#### Task set:
1. Answer these questions from the column on Larry Mace's complaint about a Post story, one line each:
(a) Whom did Larry Mace address in his angry e-mail?
(b) How old was Stephan when his parents divorced?
(c) On what day did Jaffe e-mail Mace an apology?
2. Using the column on Larry Mace's complaint about a Post story, decide whether each statement agrees with it, and quote the words that settle it:
(a) Adelson requested an Army autopsy report on her son.
(b) Jaffe knew that Mace and Adelson were divorced when he interviewed Adelson.
(c) Barr considers Jaffe too critical of himself.
----- Extracted text
For many readers, Jaffe's story captured the reality of the Afghan war and the extraordinary valor and sacrifice of U.S. soldiers there. But to Larry Mace, the story's explicit descriptions were jarring and unwarranted. He had no idea The Post was working on the story, he said. And when it appeared, he said, it was the first time he learned the disturbing details of Stephan's final hours.
These were "details that I have not even heard from the Army and none that should have been printed for the public to read, especially without my permission," he wrote in an angry e-mail to Jaffe and Post national security editor Cameron Barr.
Mace told me that the Army had provided only vague details of Stephan's fight for survival. "What actually happened on the field I didn't know until I picked up The Washington Post," he said. And those details should be "only for the family."
But who is the "family"? Mace divorced Stephan's mother, Vanessa Adelson, when their son was a teen. Jaffe was unaware of that when he talked at length with Adelson while researching the story.
Adelson had already learned many details about her son's death from his fellow soldiers and from an Army autopsy report she requested. Jaffe assumed Adelson was informing Stephan's father. Indeed, Adelson told me she had alerted her ex-husband that the story was in the works and that Jaffe knew details of how Stephan died. Mace disagrees, saying she told him only that Jaffe had been in Afghanistan looking into the battle but she did not mention a planned story.
Whatever the truth, Jaffe blames himself. "You just don't think to ask whether people are divorced," he said. "I absolutely wish I had." On the Sunday the story appeared, Jaffe e-mailed Mace with an apology. "I spoke with Stephan's mom Vanessa after returning from Afghanistan, but didn't know the full family situation," he wrote. "I should have inquired."
Barr thinks his reporter is overly self-critical. "What is our burden to determine whether or not members of a family are communicating adequately internally?" he asked.
----------
----- Stored data
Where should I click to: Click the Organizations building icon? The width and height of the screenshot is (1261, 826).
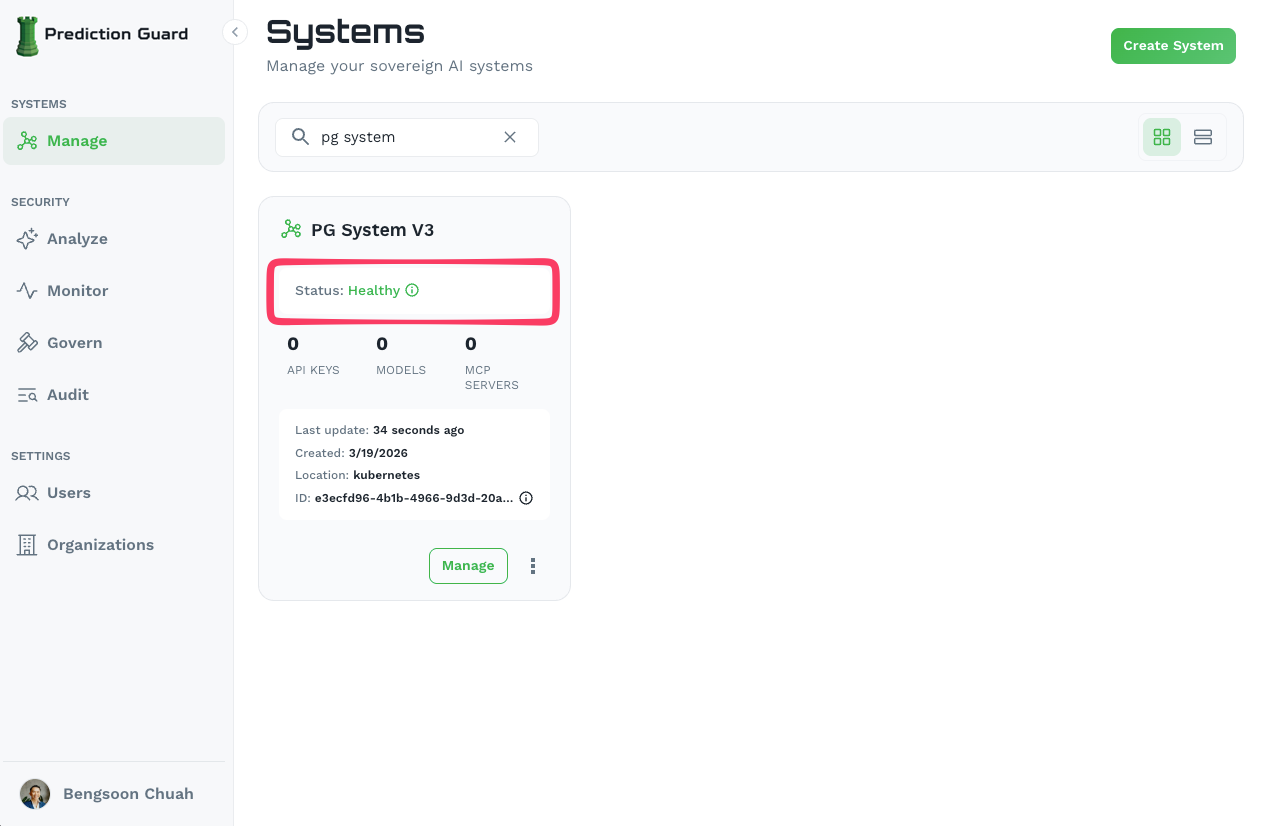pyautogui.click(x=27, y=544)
----------
----- Stored data
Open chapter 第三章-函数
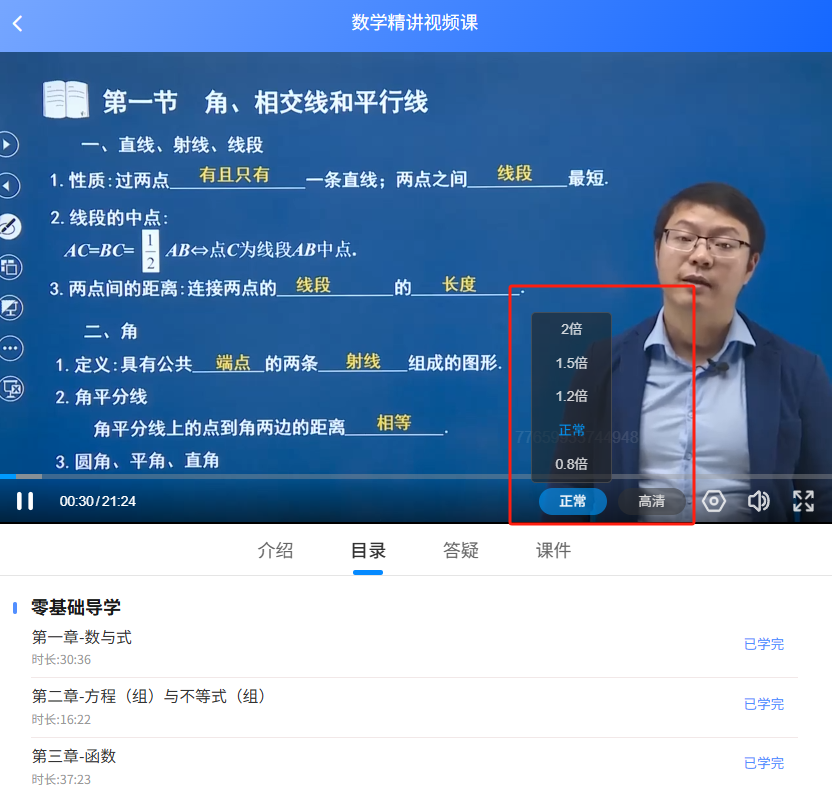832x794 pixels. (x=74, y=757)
----------
#### Exercise answers:
1.
(a) He wrote to Jaffe and to Post national security editor Cameron Barr.
(b) Stephan was a teen.
(c) Jaffe sent it on the Sunday the story appeared.

2.
(a) Yes: "from an Army autopsy report she requested."
(b) No: "Jaffe was unaware of that when he talked at length with Adelson while researching the story."
(c) Yes: "Barr thinks his reporter is overly self-critical."